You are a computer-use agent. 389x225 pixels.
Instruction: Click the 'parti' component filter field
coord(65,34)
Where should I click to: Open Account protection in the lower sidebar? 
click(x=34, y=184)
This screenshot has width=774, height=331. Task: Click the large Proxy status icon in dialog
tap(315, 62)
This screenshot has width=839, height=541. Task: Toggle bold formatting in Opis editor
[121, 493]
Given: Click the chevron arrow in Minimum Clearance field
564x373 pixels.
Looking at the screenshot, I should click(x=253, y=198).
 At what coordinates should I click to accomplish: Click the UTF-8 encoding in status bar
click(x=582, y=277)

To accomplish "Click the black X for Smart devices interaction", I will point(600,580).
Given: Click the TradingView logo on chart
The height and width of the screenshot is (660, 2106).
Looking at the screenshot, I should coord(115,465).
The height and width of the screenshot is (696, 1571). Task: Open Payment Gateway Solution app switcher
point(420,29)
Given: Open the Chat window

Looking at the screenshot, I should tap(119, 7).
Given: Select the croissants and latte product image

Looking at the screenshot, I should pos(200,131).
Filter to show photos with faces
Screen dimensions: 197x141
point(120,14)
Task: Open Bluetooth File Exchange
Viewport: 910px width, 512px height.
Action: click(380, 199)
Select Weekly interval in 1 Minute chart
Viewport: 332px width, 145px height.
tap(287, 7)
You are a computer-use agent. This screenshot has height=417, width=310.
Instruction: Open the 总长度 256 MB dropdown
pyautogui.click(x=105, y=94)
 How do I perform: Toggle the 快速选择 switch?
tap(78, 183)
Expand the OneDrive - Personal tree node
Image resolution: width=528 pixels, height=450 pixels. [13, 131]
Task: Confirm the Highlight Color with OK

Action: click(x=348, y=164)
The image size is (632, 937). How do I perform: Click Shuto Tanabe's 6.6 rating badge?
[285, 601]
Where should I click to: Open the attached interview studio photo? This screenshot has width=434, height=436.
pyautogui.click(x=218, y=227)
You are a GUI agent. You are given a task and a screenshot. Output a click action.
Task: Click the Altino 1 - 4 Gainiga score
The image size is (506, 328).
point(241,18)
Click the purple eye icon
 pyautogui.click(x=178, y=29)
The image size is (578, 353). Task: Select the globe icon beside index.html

**Your objective:** From the data above, gather every line that includes the word "chart".

**Problem solution:**
Given: Click the TradingView logo on chart
Select Weekly interval in 1 Minute chart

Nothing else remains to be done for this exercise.